Much like the music accompanying it, Attack wastes no time in getting to the plot at hand.  Within four minutes of the film starting we've seen a gang led by Moses (John Boyega) mug a poor nurse names Sam (Jodie Whitaker) who is just trying to get home.  They're interrupted by a falling comet which turns out to be an alien who attacks Moses and the gang decides to kill the offending creature before the camera pans up and we see this little thing is only the first of hundreds.

By this time I knew I had fallen head-over-heels in love with the movie.  The humor is wonderfully subtle, relying on unspoken connections between the gang members and Moses as well as a number of great sight gags.  The best of this comes when the invasion proper has begun and each one of them goes home to get armed, coming out with more outlandish weapons each time ranging from a bat to a ninja sword.

"Hoods" wouldn't care nearly as much as Moses' crew does.

Then there's the matter of the pacing.  There will not be a single film this year less interested in wasting your time or making some kind of grandstanding point.  If the gang isn't fighting the aliens they're being threatened, doing some threatening themselves, or engaged in a number of hilariously setting-specific dialogue exchanges.

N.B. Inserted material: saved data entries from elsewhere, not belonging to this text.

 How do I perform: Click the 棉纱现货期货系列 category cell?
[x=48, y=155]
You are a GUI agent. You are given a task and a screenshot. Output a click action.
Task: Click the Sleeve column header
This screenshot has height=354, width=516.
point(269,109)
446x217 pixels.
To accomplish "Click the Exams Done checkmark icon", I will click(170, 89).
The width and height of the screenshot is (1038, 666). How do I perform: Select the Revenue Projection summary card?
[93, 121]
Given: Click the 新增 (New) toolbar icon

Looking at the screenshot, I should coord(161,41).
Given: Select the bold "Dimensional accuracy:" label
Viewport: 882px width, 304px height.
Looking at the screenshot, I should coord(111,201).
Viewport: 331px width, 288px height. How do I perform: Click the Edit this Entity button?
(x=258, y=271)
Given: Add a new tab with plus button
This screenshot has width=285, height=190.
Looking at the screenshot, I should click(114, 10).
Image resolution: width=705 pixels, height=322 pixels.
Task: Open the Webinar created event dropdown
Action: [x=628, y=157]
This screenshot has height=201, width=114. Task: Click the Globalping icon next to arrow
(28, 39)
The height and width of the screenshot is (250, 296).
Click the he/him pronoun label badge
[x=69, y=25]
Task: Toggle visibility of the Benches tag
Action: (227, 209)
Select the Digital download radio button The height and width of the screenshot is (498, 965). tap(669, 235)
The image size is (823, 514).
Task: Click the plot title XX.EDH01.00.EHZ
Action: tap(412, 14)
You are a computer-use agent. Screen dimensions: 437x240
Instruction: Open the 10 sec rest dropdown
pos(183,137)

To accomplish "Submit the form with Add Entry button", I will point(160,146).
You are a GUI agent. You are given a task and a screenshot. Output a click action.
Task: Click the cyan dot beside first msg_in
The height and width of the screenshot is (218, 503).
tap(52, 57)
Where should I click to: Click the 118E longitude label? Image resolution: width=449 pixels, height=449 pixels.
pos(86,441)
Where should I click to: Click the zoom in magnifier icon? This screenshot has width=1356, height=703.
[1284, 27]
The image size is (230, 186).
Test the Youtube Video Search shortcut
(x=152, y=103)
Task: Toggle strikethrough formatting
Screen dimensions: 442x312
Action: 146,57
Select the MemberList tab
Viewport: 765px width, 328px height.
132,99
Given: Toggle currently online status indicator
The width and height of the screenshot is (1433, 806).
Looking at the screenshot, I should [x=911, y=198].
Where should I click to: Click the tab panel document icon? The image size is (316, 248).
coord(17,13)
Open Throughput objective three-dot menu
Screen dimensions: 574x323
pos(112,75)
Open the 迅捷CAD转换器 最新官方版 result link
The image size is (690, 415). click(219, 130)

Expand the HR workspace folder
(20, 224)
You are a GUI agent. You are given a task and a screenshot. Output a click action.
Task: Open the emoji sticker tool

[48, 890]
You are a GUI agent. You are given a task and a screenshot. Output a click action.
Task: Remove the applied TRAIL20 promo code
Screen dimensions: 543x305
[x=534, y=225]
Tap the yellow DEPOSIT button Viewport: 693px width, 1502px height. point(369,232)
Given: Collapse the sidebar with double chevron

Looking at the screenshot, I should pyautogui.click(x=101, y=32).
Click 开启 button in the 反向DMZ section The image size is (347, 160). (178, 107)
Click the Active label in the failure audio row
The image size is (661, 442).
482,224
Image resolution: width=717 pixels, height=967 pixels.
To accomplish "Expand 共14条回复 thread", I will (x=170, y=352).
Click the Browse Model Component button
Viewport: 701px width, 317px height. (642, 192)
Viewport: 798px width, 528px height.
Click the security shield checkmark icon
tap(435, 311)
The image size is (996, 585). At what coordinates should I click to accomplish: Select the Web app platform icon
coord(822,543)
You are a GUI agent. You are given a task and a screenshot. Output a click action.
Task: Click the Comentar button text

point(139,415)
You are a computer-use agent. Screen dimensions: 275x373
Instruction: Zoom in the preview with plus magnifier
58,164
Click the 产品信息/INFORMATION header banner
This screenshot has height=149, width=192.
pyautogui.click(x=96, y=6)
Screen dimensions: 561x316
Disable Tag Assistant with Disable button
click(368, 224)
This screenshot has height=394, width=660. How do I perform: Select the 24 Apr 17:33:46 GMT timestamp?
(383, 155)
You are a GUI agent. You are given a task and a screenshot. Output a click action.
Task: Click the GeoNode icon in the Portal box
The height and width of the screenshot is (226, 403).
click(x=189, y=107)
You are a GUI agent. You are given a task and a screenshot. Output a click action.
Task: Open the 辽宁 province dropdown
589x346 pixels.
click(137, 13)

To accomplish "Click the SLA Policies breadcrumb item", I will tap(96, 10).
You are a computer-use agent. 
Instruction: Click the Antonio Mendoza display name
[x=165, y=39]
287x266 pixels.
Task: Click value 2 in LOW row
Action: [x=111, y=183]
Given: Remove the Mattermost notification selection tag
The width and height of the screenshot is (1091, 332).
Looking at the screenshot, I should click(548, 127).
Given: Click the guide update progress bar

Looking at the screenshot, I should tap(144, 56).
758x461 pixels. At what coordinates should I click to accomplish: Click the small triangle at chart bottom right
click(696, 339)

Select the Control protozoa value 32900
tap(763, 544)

Part of the joy of Attack comes in the way Cornish utilizes their characters familiarity with their London slums to their advantage.  Either through great little phrases ("Rockets go up before coming down.  Those things are pure coming down.") or the multitude of quick escapes the gang must orchestrate by utilizing back-alleys and buildings along the way.  This block is their home, and damn if they don't do a damn honorable job in protecting it.

Even though the film is filled to the brim with straight action it still has a nice undercurrent of sexual fear.  Moses attacks Sam partly out of a desire to act out against a perceived higher class, but also as a way of asserting his recently developed masculinity.  His greatest fear of inadequacy is summoned after he murders the initial scared female alien.  The aliens who follow the initial kill are not as harmless and easy to spot, they are the rampaging male libido unable to see anything but the female they can no longer have.

This puts one layer of subtext on a plot already brimming with the kind of class warfare commentary the British do so well.  The "haves" from up high are content with letting the "have-nots" pick themselves apart while the aliens get the scraps and are just tired enough to finally let the Upper Crust take them down.  Sometime in his past, Cornish must have been taking notes on Mike Leigh's Naked.

Stoic and passionate all at once while remaining believeable in those extremes.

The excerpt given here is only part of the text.